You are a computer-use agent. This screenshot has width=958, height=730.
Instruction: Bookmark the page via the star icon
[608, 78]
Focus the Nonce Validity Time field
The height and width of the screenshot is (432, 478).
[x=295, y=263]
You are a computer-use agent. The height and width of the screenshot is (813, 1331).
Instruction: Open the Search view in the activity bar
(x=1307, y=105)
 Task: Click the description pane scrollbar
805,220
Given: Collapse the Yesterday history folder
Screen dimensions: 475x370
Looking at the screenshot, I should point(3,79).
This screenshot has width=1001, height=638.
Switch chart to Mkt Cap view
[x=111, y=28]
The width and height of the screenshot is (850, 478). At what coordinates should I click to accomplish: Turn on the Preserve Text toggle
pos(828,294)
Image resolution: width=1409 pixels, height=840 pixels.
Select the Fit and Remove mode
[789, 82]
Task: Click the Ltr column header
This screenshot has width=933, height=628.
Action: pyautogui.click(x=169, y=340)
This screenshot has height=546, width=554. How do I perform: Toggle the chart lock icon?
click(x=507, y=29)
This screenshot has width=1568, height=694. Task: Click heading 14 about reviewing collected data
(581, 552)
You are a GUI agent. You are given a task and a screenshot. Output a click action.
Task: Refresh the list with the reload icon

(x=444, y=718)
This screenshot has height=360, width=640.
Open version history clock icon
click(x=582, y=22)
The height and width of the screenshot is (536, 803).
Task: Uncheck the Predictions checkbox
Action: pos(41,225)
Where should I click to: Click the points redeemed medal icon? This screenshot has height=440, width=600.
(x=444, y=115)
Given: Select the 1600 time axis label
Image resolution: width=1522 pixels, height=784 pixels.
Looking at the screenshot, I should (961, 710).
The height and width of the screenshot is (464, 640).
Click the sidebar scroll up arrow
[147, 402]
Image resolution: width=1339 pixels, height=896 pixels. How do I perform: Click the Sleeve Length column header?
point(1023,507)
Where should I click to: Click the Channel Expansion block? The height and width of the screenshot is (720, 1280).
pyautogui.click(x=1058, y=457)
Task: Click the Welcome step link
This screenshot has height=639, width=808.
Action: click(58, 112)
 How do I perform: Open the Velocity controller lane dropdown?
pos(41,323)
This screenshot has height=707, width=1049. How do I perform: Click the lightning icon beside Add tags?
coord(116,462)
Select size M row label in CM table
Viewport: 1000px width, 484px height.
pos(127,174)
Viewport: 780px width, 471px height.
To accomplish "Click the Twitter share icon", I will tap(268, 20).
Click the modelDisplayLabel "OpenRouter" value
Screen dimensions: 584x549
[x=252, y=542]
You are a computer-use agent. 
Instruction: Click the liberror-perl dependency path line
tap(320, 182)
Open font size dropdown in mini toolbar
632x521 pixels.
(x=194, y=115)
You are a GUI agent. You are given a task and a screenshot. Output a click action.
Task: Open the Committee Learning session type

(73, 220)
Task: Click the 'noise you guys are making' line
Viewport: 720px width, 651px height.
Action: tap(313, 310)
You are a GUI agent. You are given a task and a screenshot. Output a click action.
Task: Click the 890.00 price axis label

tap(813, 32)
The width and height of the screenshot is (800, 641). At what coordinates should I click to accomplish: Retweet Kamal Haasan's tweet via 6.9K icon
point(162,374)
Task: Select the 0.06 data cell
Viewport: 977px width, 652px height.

_ _ _

◆ Your goal: Each entry above needs to be retyped exactly as it appears.

◆ Output of the task:
You are a computer-use agent. This screenshot has width=958, height=730.
Instruction: Bookmark the page via the star icon
[608, 78]
Focus the Nonce Validity Time field
The height and width of the screenshot is (432, 478).
[x=295, y=263]
You are a computer-use agent. The height and width of the screenshot is (813, 1331).
Instruction: Open the Search view in the activity bar
(x=1307, y=105)
 Task: Click the description pane scrollbar
805,220
Given: Collapse the Yesterday history folder
Screen dimensions: 475x370
Looking at the screenshot, I should point(3,79).
This screenshot has width=1001, height=638.
Switch chart to Mkt Cap view
[x=111, y=28]
The width and height of the screenshot is (850, 478). At what coordinates should I click to accomplish: Turn on the Preserve Text toggle
pos(828,294)
Image resolution: width=1409 pixels, height=840 pixels.
Select the Fit and Remove mode
[789, 82]
Task: Click the Ltr column header
This screenshot has width=933, height=628.
Action: pyautogui.click(x=169, y=340)
This screenshot has height=546, width=554. How do I perform: Toggle the chart lock icon?
click(x=507, y=29)
This screenshot has width=1568, height=694. Task: Click heading 14 about reviewing collected data
(581, 552)
You are a GUI agent. You are given a task and a screenshot. Output a click action.
Task: Refresh the list with the reload icon

(x=444, y=718)
This screenshot has height=360, width=640.
Open version history clock icon
click(x=582, y=22)
The height and width of the screenshot is (536, 803).
Task: Uncheck the Predictions checkbox
Action: pos(41,225)
Where should I click to: Click the points redeemed medal icon? This screenshot has height=440, width=600.
(x=444, y=115)
Given: Select the 1600 time axis label
Image resolution: width=1522 pixels, height=784 pixels.
Looking at the screenshot, I should (961, 710).
The height and width of the screenshot is (464, 640).
Click the sidebar scroll up arrow
[147, 402]
Image resolution: width=1339 pixels, height=896 pixels. How do I perform: Click the Sleeve Length column header?
point(1023,507)
Where should I click to: Click the Channel Expansion block? The height and width of the screenshot is (720, 1280).
pyautogui.click(x=1058, y=457)
Task: Click the Welcome step link
This screenshot has height=639, width=808.
Action: click(58, 112)
 How do I perform: Open the Velocity controller lane dropdown?
pos(41,323)
This screenshot has height=707, width=1049. How do I perform: Click the lightning icon beside Add tags?
coord(116,462)
Select size M row label in CM table
Viewport: 1000px width, 484px height.
pos(127,174)
Viewport: 780px width, 471px height.
To accomplish "Click the Twitter share icon", I will tap(268, 20).
Click the modelDisplayLabel "OpenRouter" value
Screen dimensions: 584x549
[x=252, y=542]
You are a computer-use agent. 
Instruction: Click the liberror-perl dependency path line
tap(320, 182)
Open font size dropdown in mini toolbar
632x521 pixels.
(x=194, y=115)
You are a GUI agent. You are given a task and a screenshot. Output a click action.
Task: Open the Committee Learning session type

(73, 220)
Task: Click the 'noise you guys are making' line
Viewport: 720px width, 651px height.
Action: tap(313, 310)
You are a GUI agent. You are given a task and a screenshot. Output a click action.
Task: Click the 890.00 price axis label

tap(813, 32)
The width and height of the screenshot is (800, 641). At what coordinates should I click to accomplish: Retweet Kamal Haasan's tweet via 6.9K icon
point(162,374)
Task: Select the 0.06 data cell
Viewport: 977px width, 652px height.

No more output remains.